While working on a grammar conversion project from Nuance GSL to SRGS ABNF, I stumbled upon a few grammars all having the same design problem: using optional parts to make a few words repeat a varying number of times. This is a pattern we’ve observed regularly on various projects.
Here is an example of such a grammar for recognizing sequences of 4 to 8 digits (I omitted the semantic tags for clarity):
#ABNF 1.0 ISO-8859-1; mode voice; language en-US; root $digits4To8; public $digits4To8 = $digit $digit $digit $digit [$digit] [$digit] [$digit] [$digit] ; ...
The original GSL grammar looked like this:
Digit4To8 ( Digit Digit Digit Digit ?Digit ?Digit ?Digit ?Digit )
The GSL syntax does not support the <N-M> syntax like in ABNF to repeat an expansion from N to M times. That’s a reason why the grammar was written this way in the first place. In ABNF grammar , it would have instead been written as:
#ABNF 1.0 ISO-8859-1; mode voice; language en-US; root $digits4To8; public $digits4To8 = $digit <4-8> ; ...
In GSL, it would have been better to write the grammar as:
Digit4To8 ( Digit Digit Digit Digit ?Digit1To4 ) Digit1To4 ( Digit ?Digit1To3 ) Digit1To3 ( Digit ?Digit1To2 ) Digit1To2 ( Digit ?Digit )
Both grammars are equivalent, right? So what’s the problem?
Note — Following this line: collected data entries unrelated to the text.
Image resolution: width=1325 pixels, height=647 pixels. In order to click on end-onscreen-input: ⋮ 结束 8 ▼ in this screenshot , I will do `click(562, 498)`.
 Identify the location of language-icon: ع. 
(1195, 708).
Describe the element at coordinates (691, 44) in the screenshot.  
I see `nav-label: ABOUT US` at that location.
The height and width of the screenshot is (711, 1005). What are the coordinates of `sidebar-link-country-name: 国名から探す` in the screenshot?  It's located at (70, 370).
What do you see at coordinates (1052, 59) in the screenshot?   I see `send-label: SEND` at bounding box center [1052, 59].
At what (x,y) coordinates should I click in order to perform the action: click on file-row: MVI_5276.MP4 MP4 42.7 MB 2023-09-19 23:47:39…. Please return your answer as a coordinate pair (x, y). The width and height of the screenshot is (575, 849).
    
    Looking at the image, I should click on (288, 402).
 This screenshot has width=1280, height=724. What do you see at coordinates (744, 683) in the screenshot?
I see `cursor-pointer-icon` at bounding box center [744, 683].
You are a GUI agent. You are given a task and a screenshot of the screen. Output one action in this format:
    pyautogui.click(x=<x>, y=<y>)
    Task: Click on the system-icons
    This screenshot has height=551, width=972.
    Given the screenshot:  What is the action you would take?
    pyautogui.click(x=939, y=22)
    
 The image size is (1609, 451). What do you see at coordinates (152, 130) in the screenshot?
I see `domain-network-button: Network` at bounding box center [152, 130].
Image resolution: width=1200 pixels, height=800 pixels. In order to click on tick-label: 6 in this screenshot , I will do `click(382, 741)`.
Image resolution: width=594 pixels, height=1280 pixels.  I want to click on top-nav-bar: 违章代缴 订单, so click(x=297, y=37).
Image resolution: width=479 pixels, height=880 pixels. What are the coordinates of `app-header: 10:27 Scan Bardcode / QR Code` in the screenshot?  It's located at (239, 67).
Well, both grammars recognize the same language (the same set of sentences), but the first grammar has a very different behavior. It is highly ambiguous. That means some sentences can be parsed in two or more different ways. See what you get when you interpret one such sentence in NuGram IDE:
The interpreter tells us (at the top-left of the window) that there are 6 different parses for the sentence. (I’ve seen grammars generating more than 100 parses for a given sentence!).
The problem with ambiguous grammars is they can impact both recognition accurary and recognition performance. Suppose a grammar covers a sentence that is highly ambiguous and another sentence which is not, but is phonetically close to the former. Since speech recognition engines limit their recognition search space, it is possible that the latter be pruned from the search space at the beginning of the recognition window even if it’s the one that would come up with the best score at the end of the recognition.
The other problem is recognition performance. All semantic tags are typically executed at the end of the recognition process, once the user has finished talking. If there are lots of identical hypotheses with the same score, the recognition engine will have to execute all tags (interpreted ECMAScript code), most of them being redundant and useless, thus causing longer delays in the speech application.
Determining that a grammar is ambiguous (or not) is a very hard problem (it’s an undecidable problem). That means, whatever tool you use that’s supposed to decide for ambiguities will inevitably make mistakes. But that doesn’t mean there are no tools available to help detecting ambiguities. For instance, NuGram IDE will tell you if there are two or more different parses for a given sentence. And the sentence generator tool can also be configured to detect sentences that are ambiguous at the semantic level (sentences producing two or more different semantic values).